Los rizos, como virutillas de acero herrumbrosas, se desplegaron alrededor de su rostro, y la brisa nocturna agitó los de su nuca. Dobló la bufanda en forma de triángulo, y procuró que las palabras «¡Rita me leyó como un libro en Blackpool!» no se vieran. La pasó sobre su cabeza y anudó los extremos bajo la barbilla. Su cabello, sujeto de esta manera, le arañó las mejillas y el cuello. Sabía que su aspecto no podía ser menos atractivo, pero al menos no aletearía sobre su cabeza y se le metería en la boca camino de casa. Además, detenerse en la escalera bajo la luz del porche, que siempre dejaba abierta en cuanto el sol se ponía, le concedía la oportunidad de dirigir una mirada descarada a la casa de al lado. Si las luces estaban encendidas, si el coche estaba en el camino particular…

No era ese el caso. Mientras cruzaba el trecho de grava y salía a la calle, Polly se preguntó qué habría hecho si Colin Shepherd hubiera estado en casa aquella noche.

¿Llamar a la puerta?

«¿Sí? Ah, hola. ¿Qué pasa, Polly?»

¿Tocar el timbre?

«¿Ocurre algo?»

¿Mirar por la ventana?

«¿Necesitas a la policía?»

¿Entrar por las buenas, empezar a hablar y rezar para que Colin contestara?

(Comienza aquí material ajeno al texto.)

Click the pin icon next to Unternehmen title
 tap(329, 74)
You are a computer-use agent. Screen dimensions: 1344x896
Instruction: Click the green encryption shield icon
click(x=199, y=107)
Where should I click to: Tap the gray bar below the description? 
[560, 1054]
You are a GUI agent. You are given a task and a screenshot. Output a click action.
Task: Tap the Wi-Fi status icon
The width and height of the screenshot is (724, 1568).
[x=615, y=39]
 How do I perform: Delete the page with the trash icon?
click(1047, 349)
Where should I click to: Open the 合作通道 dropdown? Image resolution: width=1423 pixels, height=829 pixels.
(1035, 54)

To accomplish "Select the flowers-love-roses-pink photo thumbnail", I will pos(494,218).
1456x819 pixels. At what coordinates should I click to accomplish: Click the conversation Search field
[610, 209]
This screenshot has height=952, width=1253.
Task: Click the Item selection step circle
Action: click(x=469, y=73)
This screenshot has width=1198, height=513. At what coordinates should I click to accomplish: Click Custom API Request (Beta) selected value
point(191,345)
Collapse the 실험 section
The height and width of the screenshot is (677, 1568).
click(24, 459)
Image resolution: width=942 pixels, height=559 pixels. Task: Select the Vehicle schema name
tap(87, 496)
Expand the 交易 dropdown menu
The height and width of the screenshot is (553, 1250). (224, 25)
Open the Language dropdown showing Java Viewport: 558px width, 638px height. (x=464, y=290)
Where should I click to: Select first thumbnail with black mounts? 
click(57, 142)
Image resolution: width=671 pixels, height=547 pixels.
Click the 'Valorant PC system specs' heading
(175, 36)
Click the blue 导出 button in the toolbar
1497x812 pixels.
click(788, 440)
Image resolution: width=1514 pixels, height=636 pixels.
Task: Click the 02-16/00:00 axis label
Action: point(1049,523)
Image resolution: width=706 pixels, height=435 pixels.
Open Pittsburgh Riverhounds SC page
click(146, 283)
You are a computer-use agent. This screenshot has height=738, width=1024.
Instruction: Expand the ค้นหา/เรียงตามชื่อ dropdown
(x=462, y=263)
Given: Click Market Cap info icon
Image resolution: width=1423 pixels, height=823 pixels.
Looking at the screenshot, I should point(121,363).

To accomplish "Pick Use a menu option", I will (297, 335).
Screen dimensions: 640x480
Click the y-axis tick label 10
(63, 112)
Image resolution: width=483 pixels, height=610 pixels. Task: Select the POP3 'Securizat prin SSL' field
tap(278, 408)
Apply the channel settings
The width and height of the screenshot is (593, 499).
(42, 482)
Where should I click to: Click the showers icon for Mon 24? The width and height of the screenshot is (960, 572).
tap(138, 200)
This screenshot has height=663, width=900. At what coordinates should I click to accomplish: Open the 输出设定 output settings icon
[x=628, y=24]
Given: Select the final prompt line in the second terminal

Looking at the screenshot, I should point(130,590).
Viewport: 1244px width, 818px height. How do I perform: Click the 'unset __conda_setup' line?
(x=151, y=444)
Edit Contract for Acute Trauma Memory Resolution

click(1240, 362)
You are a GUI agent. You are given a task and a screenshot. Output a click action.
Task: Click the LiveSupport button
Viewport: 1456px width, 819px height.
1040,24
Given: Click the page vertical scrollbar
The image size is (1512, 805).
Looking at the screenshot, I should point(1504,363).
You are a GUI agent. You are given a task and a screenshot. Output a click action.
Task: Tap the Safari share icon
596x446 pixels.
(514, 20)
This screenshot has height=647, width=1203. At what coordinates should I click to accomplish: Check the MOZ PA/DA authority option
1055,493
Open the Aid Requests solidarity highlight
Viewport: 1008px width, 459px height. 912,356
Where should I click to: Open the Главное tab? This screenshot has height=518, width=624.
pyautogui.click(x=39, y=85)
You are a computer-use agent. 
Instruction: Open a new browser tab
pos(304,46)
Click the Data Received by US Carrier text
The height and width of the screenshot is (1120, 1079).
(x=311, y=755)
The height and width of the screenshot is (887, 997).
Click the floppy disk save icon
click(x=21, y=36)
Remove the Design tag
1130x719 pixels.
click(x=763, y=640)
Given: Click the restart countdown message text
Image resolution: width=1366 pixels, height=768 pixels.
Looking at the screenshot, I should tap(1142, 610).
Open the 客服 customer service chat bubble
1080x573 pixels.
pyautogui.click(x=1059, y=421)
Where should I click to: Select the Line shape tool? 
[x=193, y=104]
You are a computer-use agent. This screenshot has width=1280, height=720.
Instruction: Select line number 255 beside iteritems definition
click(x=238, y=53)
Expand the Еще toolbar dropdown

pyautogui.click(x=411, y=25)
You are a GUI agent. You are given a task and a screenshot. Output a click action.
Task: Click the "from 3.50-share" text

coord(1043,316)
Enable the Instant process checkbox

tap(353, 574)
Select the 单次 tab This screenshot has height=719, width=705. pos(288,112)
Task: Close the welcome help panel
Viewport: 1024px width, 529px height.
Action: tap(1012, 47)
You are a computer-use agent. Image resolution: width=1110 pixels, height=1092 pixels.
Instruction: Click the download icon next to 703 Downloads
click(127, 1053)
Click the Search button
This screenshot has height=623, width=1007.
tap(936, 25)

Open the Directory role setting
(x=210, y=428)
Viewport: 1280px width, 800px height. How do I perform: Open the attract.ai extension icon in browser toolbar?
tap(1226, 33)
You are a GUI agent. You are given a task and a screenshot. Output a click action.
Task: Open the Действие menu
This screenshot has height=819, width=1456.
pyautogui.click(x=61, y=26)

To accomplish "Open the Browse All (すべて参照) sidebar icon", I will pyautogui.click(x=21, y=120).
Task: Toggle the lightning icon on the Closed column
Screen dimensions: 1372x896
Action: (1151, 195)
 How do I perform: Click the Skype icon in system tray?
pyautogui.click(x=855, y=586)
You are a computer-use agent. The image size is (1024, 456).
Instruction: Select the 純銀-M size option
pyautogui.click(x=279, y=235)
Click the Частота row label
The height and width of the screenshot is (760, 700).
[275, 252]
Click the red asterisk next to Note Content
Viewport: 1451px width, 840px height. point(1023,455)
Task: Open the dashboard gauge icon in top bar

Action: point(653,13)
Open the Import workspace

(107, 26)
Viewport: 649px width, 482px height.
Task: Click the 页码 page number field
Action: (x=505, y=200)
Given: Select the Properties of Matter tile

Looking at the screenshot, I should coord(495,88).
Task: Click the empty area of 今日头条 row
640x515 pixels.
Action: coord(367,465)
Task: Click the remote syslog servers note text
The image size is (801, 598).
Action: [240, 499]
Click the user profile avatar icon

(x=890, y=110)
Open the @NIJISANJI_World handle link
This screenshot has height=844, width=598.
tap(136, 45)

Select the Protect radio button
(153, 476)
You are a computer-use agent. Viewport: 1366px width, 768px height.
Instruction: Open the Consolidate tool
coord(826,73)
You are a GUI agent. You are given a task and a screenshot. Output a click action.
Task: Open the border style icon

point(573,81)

«No sé qué quieres de mí, Polly.»

Se abotonó el abrigo bajo la barbilla y sopló un aliento gris y vaporoso en sus manos. La temperatura estaba descendiendo. Habría menos de cinco grados. Se formaría hielo en la carretera y aguanieve si llovía. Si él no tomaba las curvas con prudencia, perdería el control del coche. Quizá se tropezaría con él. Sería la única que podría ayudarle. Mecería su cabeza en el regazo, apoyaría la mano sobre su frente, le apartaría el pelo de la frente y le daría calor. Colin.

– Volverá contigo, Polly -había dicho el señor Sage tres noches antes de su muerte-. Mantente firme y espérale. Disponte a escuchar. Va a necesitarte para rehacer su vida. Quizá antes de lo que supones.